• Supplied text
I really wanna harmonize with a faraway friend
September 30, 2014 6:39 PM Subscribe
I've got a buddy who has recently returned to the opposite coast for a while. A big part of our friendship is singing together, which is right nice. The problem is we can't figure out how to do it now. Skype has that delay that always makes it feel like the other person is messing with you (and the volume goes down in my speakers when there's input from my mic?). Phone calls are weird when one person's trying to hold a guitar. Are there any solutions for this kinda thing yet, or are we reduced to sending recordings back and forth?
Apologies if something like this has been asked; I couldn't find anything similar.
Apologies if something like this has been asked; I couldn't find anything similar.
Maybe there's an obvious reason why this isn't possible, but could the person trying to hold the guitar put the phone on speaker?
posted by mekily at 8:06 PM on September 30, 2014 [1 favorite]
posted by mekily at 8:06 PM on September 30, 2014 [1 favorite]
My experience is that oldschool land line phones are best for this. Cell phones are okay but not great — you get all kinds of weird audio artifacts and it's sort of unsatisfying, though they've gotten better. Maybe use something like skype for video but real phones for the audio part if that's possible?
posted by nebulawindphone at 8:16 PM on September 30, 2014 [1 favorite]
posted by nebulawindphone at 8:16 PM on September 30, 2014 [1 favorite]
I think you'll have better success using gaming-focused apps. I use an app called Mumble, and there's another called Ventrilo. They're specifically designed to be low-latency.

• Data
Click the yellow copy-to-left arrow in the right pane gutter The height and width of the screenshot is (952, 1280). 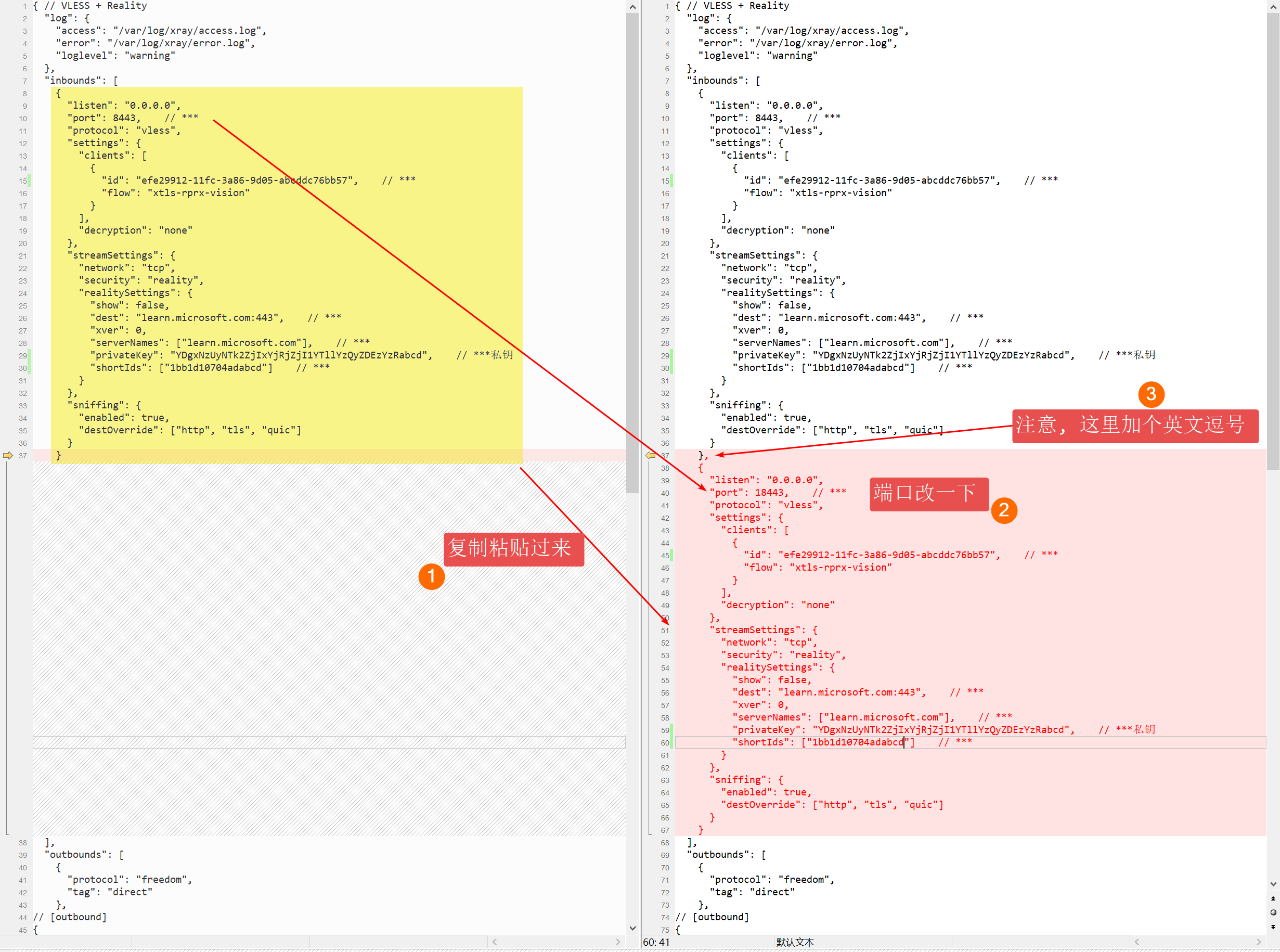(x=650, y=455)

==

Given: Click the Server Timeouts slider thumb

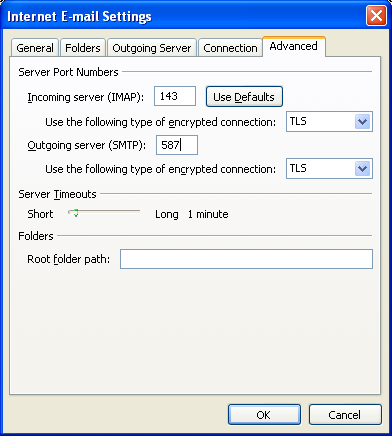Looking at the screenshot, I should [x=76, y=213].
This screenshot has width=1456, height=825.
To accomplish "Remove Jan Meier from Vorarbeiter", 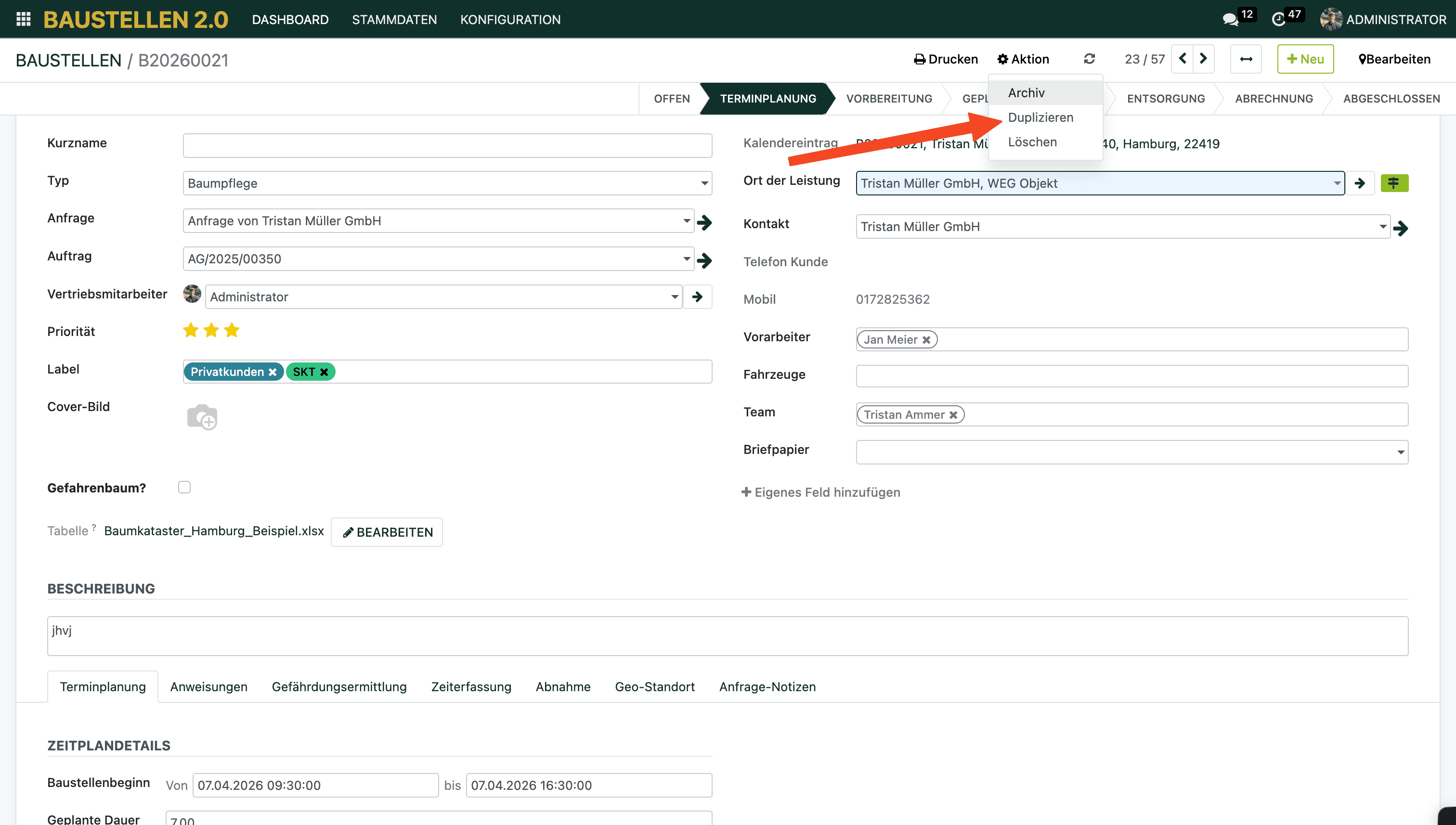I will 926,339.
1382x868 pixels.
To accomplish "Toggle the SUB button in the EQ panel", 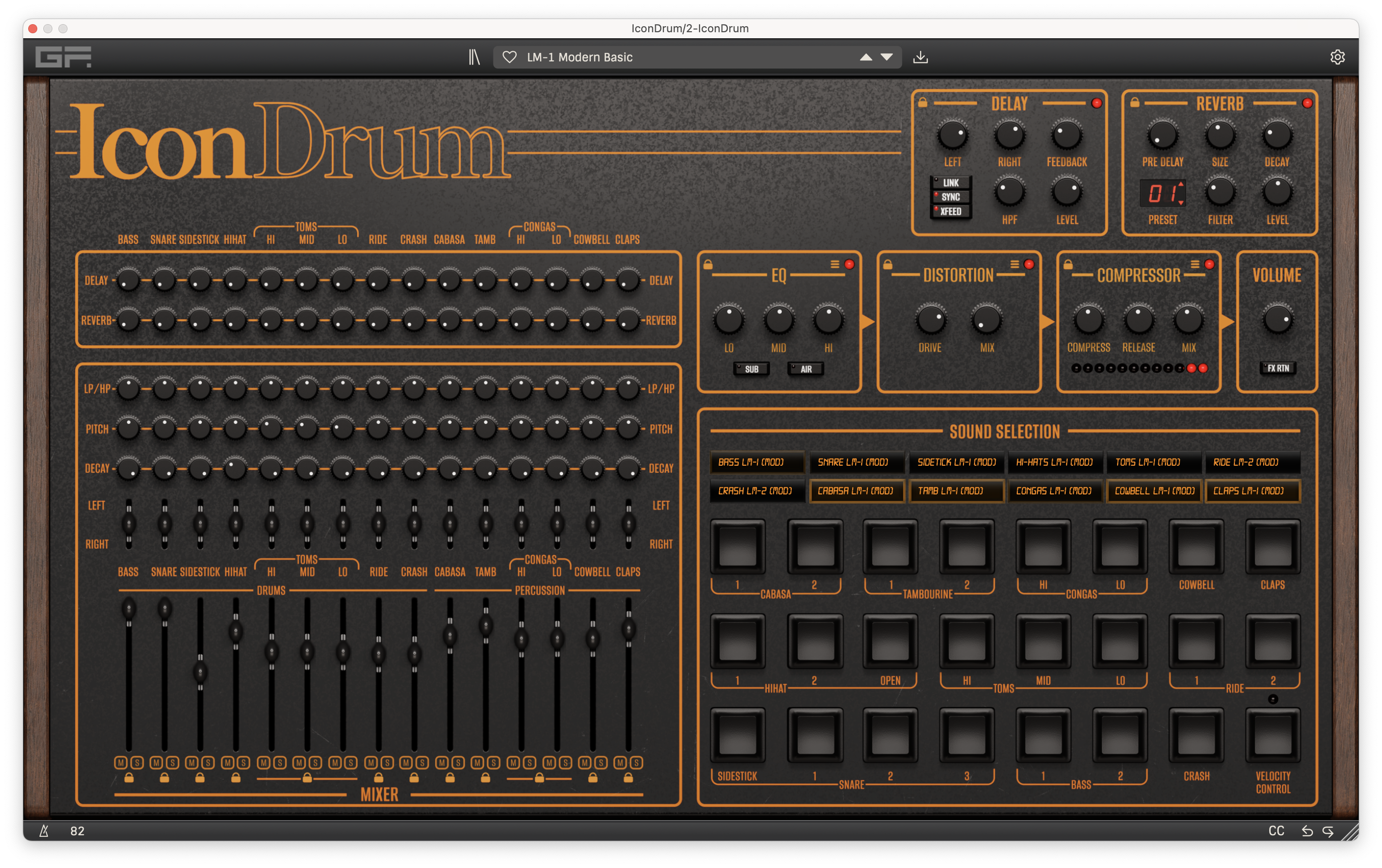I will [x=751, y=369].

• Tasks and exercises
**A)** In the thread about singing with a faraway friend, which two apps does the final reply name as designed for low latency?
**B)** Repeat everything in the thread about singing with a faraway friend from "I really wanna" down to "back and forth?".
**C)** Pick up the thread about singing with a faraway friend after its last sentence and keep writing.
The listing plays no part in the work here.

• Expected outputs
**A)** Mumble and Ventrilo.

**B)**
I really wanna harmonize with a faraway friend
September 30, 2014 6:39 PM Subscribe
I've got a buddy who has recently returned to the opposite coast for a while. A big part of our friendship is singing together, which is right nice. The problem is we can't figure out how to do it now. Skype has that delay that always makes it feel like the other person is messing with you (and the volume goes down in my speakers when there's input from my mic?). Phone calls are weird when one person's trying to hold a guitar. Are there any solutions for this kinda thing yet, or are we reduced to sending recordings back and forth?

**C)**
posted by thewumpusisdead at 8:27 PM on September 30, 2014
posted by thewumpusisdead at 8:27 PM on September 30, 2014
Latency from VoIP won't allow this.
Real copper land lines will work with a small enough amount of latency, but the quality is crap.
If you both have access to audio production facilities with ISDN interfaces, you could give that a shot.
posted by tomierna at 8:27 PM on September 30, 2014
Real copper land lines will work with a small enough amount of latency, but the quality is crap.
If you both have access to audio production facilities with ISDN interfaces, you could give that a shot.
posted by tomierna at 8:27 PM on September 30, 2014
Response by poster: I guess I should also mention here that said friend is a bit of a Luddite and a little afraid of new stuff. So if something that he has to download might work, it SHOULD work, if you know what I mean. Also, thanks for all of the above, and I will test it with less scared folks.
posted by lauranesson at 8:39 PM on September 30, 2014
posted by lauranesson at 8:39 PM on September 30, 2014
Landlines on speaker phone. Cell phones can't hold a candle when it comes to clarity and lack of delay.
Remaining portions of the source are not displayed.